Pull out of the data below the stretch of lines bounded by the one containing "This screenshot has width=1456, height=820." and the one containing "Task: Open the 4,869 ratings link", both bounds included, unchanged.

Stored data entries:
--------

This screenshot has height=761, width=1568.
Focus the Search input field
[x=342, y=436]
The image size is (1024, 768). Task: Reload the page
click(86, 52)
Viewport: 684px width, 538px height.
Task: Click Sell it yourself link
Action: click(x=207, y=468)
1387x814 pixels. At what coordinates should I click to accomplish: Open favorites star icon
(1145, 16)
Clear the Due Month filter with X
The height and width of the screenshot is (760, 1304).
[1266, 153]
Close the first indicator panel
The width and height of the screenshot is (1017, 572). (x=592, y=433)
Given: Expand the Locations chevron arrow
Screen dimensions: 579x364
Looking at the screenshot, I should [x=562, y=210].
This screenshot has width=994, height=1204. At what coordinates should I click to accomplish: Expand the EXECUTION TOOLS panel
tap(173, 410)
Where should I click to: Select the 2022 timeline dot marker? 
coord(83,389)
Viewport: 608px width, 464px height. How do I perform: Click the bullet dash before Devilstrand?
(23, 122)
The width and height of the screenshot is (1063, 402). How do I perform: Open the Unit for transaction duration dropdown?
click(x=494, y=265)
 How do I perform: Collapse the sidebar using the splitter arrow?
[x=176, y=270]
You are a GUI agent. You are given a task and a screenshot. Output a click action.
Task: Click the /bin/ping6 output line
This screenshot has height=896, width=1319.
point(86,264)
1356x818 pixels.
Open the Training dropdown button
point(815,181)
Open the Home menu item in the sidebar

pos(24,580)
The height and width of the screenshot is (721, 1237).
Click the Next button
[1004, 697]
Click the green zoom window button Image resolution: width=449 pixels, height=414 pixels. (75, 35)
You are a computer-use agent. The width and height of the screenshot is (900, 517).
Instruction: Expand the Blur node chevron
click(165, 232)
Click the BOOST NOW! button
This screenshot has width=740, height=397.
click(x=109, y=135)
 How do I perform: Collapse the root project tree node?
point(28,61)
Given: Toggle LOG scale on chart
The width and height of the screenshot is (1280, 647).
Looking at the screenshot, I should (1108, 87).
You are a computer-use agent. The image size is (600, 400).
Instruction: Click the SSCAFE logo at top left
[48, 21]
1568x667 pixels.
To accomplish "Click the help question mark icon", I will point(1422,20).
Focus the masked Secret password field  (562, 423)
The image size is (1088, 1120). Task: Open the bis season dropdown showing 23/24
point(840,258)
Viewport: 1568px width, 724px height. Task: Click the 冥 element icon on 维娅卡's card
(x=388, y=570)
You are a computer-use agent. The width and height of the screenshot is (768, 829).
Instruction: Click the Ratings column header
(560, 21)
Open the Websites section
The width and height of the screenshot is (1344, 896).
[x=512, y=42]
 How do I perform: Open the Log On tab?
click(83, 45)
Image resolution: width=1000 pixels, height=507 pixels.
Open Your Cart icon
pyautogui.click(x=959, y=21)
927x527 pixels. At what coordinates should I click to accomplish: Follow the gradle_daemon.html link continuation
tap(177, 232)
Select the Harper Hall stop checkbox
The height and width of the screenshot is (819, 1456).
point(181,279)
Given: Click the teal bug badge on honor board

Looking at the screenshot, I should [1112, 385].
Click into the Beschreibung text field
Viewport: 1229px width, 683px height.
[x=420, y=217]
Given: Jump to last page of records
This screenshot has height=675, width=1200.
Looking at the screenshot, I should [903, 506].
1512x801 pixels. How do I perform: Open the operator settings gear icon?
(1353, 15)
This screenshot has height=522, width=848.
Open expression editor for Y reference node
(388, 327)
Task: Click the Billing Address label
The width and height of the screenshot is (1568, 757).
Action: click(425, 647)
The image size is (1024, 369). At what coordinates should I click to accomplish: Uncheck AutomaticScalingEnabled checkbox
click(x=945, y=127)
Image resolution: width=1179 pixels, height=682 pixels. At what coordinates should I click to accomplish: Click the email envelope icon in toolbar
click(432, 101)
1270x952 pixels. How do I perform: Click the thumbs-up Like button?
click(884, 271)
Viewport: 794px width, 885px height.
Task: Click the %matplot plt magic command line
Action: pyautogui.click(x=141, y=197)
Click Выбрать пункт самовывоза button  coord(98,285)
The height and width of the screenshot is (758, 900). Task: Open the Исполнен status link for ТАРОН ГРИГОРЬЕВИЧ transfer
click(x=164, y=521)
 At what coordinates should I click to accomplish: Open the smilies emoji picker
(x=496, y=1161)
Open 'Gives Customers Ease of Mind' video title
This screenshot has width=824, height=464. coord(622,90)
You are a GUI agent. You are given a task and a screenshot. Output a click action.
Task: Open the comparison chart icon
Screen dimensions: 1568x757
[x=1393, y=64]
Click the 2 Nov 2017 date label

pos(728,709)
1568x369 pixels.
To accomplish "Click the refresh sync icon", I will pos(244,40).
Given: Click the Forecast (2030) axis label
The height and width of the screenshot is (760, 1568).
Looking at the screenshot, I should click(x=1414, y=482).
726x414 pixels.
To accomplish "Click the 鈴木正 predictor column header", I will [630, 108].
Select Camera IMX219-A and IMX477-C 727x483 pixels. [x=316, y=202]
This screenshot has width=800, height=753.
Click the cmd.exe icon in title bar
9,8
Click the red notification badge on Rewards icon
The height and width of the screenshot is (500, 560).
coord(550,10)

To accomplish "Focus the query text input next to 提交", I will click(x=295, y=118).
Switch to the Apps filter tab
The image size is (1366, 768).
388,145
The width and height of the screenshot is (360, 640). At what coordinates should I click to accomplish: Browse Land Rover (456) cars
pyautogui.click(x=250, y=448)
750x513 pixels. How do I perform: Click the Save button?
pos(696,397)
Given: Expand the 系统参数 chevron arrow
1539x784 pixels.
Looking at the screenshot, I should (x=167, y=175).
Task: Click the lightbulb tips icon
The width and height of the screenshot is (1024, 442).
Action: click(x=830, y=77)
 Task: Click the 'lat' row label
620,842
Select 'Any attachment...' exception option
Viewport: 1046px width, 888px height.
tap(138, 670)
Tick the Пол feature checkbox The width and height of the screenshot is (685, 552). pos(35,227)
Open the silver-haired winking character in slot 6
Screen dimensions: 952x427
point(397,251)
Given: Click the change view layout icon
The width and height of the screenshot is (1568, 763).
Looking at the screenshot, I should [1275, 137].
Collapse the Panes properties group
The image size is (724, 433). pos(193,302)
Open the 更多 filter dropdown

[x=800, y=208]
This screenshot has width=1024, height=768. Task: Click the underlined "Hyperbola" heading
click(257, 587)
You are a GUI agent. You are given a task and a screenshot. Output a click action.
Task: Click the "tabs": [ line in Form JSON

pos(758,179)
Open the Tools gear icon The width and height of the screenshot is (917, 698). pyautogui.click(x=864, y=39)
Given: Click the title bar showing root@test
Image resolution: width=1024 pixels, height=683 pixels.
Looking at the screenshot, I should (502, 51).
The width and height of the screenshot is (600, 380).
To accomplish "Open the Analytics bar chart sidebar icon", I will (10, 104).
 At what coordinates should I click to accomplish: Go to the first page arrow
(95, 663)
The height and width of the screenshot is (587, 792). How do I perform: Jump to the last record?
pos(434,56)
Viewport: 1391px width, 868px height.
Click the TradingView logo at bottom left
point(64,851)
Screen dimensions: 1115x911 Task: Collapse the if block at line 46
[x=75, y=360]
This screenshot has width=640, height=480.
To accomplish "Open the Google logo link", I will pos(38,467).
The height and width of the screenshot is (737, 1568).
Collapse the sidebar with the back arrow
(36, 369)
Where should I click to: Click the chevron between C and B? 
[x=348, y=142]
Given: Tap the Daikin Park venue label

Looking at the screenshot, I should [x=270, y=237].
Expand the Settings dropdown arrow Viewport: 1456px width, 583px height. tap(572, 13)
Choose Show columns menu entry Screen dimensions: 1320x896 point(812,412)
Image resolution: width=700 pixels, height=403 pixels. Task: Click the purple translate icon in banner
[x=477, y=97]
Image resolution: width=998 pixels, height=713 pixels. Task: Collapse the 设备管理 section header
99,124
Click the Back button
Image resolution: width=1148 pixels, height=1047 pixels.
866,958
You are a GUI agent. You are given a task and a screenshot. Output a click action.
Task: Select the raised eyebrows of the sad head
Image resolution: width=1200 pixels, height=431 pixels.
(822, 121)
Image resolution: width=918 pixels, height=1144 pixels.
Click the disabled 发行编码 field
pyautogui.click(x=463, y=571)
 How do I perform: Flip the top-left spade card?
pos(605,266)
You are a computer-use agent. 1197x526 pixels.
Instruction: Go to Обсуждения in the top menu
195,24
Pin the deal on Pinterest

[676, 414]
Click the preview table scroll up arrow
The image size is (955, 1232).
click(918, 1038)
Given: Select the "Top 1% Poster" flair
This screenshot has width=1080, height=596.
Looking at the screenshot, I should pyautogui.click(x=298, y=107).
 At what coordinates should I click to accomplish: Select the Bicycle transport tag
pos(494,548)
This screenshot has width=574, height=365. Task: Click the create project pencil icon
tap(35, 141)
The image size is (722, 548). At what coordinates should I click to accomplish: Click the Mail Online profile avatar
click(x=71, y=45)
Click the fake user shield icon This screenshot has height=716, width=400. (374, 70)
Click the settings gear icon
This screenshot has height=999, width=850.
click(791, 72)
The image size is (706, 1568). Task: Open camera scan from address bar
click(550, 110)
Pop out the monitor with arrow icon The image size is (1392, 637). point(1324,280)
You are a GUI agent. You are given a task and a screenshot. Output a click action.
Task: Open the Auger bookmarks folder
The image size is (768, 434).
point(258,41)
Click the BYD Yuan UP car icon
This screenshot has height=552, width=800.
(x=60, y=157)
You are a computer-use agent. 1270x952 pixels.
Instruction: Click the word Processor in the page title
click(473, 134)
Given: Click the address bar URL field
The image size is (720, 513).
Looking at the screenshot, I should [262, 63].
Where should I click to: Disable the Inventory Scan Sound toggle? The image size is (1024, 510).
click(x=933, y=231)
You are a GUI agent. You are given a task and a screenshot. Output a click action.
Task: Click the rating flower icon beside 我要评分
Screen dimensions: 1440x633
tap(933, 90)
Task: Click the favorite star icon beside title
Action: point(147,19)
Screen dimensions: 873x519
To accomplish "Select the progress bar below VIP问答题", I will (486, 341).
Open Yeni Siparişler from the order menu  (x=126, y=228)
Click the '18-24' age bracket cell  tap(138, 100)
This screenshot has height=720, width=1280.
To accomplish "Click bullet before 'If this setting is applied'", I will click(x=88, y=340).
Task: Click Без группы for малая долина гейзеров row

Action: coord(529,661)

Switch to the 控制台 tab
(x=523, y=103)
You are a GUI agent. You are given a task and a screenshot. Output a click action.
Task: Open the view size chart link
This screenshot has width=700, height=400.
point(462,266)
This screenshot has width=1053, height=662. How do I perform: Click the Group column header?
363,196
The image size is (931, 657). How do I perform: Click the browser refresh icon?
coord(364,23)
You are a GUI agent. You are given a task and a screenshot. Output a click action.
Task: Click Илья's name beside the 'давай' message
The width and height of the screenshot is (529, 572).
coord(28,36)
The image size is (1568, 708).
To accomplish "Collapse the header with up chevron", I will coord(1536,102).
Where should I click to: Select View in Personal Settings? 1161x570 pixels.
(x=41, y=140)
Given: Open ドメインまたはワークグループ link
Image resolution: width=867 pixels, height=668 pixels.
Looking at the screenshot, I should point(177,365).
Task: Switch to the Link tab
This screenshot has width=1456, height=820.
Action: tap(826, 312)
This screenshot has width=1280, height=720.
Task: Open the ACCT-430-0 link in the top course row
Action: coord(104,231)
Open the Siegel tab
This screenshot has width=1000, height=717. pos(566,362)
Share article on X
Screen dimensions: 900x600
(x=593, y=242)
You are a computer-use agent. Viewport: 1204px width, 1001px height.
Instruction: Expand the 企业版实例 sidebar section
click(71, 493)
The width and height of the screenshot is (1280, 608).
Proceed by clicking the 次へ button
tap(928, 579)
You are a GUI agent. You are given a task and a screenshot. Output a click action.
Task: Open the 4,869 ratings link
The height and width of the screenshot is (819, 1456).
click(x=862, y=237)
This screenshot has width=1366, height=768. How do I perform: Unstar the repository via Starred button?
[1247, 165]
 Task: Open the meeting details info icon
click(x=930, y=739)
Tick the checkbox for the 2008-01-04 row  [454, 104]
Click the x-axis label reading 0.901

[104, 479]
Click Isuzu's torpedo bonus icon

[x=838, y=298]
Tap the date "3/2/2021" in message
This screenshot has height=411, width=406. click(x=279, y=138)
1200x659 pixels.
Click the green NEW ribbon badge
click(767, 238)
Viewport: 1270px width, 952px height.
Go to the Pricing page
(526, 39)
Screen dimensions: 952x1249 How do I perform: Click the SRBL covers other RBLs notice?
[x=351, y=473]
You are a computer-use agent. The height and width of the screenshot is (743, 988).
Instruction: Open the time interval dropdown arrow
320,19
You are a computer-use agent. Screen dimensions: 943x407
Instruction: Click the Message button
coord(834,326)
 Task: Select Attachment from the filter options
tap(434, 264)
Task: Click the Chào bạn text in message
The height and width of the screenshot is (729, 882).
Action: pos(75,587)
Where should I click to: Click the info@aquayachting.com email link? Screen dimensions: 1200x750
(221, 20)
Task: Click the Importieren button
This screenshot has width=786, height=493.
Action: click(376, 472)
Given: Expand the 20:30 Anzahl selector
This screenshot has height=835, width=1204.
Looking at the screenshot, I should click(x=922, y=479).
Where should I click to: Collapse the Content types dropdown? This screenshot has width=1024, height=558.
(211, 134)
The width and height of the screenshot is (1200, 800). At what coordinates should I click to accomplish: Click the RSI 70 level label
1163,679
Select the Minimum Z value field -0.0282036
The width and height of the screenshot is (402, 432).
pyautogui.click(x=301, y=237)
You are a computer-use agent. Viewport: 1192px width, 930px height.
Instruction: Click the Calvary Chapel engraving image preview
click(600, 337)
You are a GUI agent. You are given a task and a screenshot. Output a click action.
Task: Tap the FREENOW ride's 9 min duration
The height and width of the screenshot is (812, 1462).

--------

▸ SOLUTION FOR THIS TASK
This screenshot has width=1456, height=820.
Action: tap(826, 312)
This screenshot has width=1280, height=720.
Task: Open the ACCT-430-0 link in the top course row
Action: coord(104,231)
Open the Siegel tab
This screenshot has width=1000, height=717. pos(566,362)
Share article on X
Screen dimensions: 900x600
(x=593, y=242)
You are a computer-use agent. Viewport: 1204px width, 1001px height.
Instruction: Expand the 企业版实例 sidebar section
click(71, 493)
The width and height of the screenshot is (1280, 608).
Proceed by clicking the 次へ button
tap(928, 579)
You are a GUI agent. You are given a task and a screenshot. Output a click action.
Task: Open the 4,869 ratings link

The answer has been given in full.